Date: Mon Jun 22 2026 - 15:03:01 EST


On Fri, 2026-06-19 at 15:17 +0200, Henrik Böving wrote:
> [1.] One line summary of the problem
> Probabilistic segfault on AMD hardware with INVLPGB
>
> [2.] Full description of the problem/report:
>
> Since upgrading from kernel 6.14 to 7.1, we've been observing
> probabilistic segfaults on our build machines. We were able to
> reproduce
> these segfaults on two copies of the same hardware, equipped with an
> AMD EPYC 9455 48-Core Processor. Subsequently, we managed to bisect
> the
> segfault down to the introduction of INVLPGB-based page invalidation
> by
> enabling/disabling BROADCAST_TLB_FLUSH on kernel 6.15. The segfaults
> also do not reproduce on hardware that does not have the INVLPGB
> instruction.
>
We have also seen increased segfault rates when we
first deployed Turin CPUs.

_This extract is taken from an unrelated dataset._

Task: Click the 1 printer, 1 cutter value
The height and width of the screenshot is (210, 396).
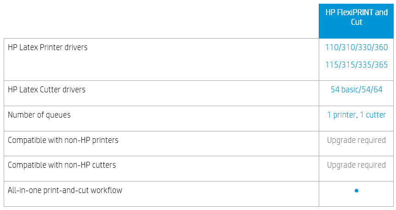Action: tap(356, 115)
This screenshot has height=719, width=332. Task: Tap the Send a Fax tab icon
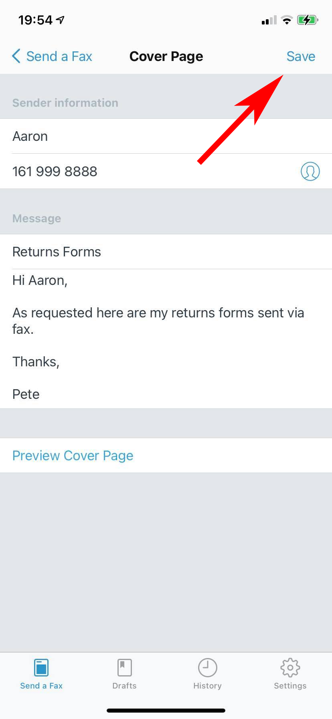(x=41, y=668)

This turned out to be
AMD erratum AMD-SB-3029.

Upgrading the firmware on the host solved those
segfaults for us.

Doing a bulk data analysis across the Meta fleet
shows that Turin segfault rates are in the same
range as those of other CPU microarchitectures,
of several vendors.

https://www.amd.com/en/resources/product-security/bulletin/amd-sb-3029.html

Now, it is possible that INVLPGB has increased
the likelihood of hitting some race condition, and
it also possible that the kernel has a TLB
flushing bug somewhere, but it may make sense
to start with a firmware upgrade.

--
All Rights Reversed.